Although the OSHA mandate will impact larger construction firms working on infrastructure bill projects, that doesn’t encompass all of the projects under the bill. Some projects can be handled by smaller construction firms, and larger projects can hire multiple smaller firms, Turmail said.

Still, if a contractor hires a large construction firm and multiple smaller firms for one project, people on the same job site will have different vaccination and testing requirements. Turmail said that creates confusion, which is why his organization is concerned about OSHA’s mandate.

“You’re not going more people vaccinated through coercion, confusion and conflicting mandates,” he said. “There’s a better way to get people vaccinated.”

Sixty-four percent of construction workers already work at smaller firms, and the smaller companies are recruiting more workers away from the larger construction firms, according to Brian Turmail, spokesman for the General Associated Contractors of America.

“It’s easy to see a lot of folks who work for larger firms who are vaccine hesitant to being with just deciding ‘hey, I got five phone calls already from people who employ 80 or fewer people. I’m going to go work for them,'” Turmail said.
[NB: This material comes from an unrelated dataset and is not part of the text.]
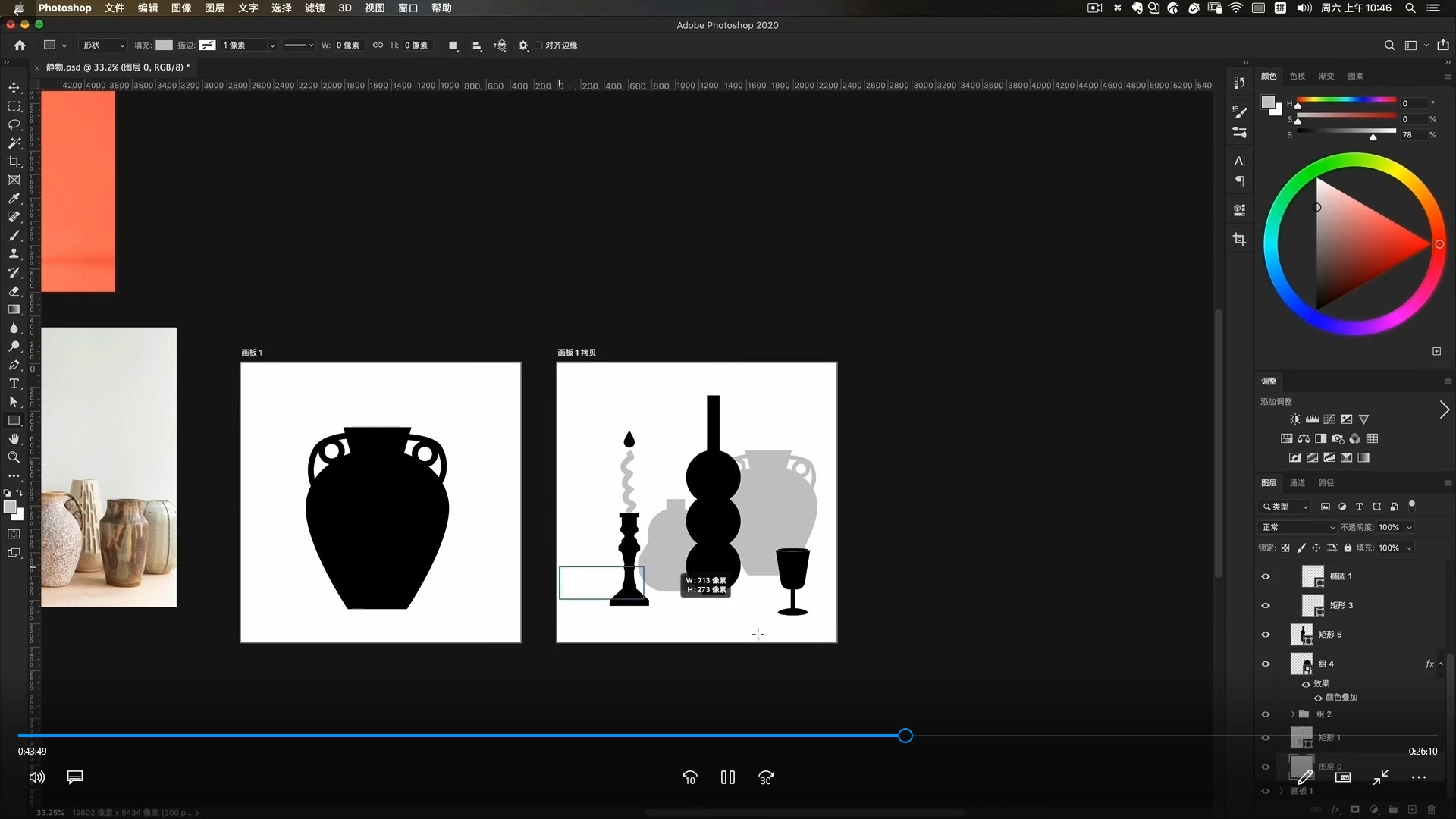
Task: Select the Hand tool
Action: 14,439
Paul Puente, the executive secretary of the Houston Gulf Coast Building and Construction Trades Council, said the majority of union construction workers in Texas are vaccinated. But only 15% of construction workers in Texas are part of a union, he said.

Following safety standards set by OSHA while working on a construction site isn’t new. The agency has set up rules intended to protect workers from on-site hazards like machinery accidents, electrocution and asbestos exposure.

Puente supports the new OSHA rules, and said they follow that same principle.

“When they create certain policies, their mindset is ‘how do we protect the workers?'” he said.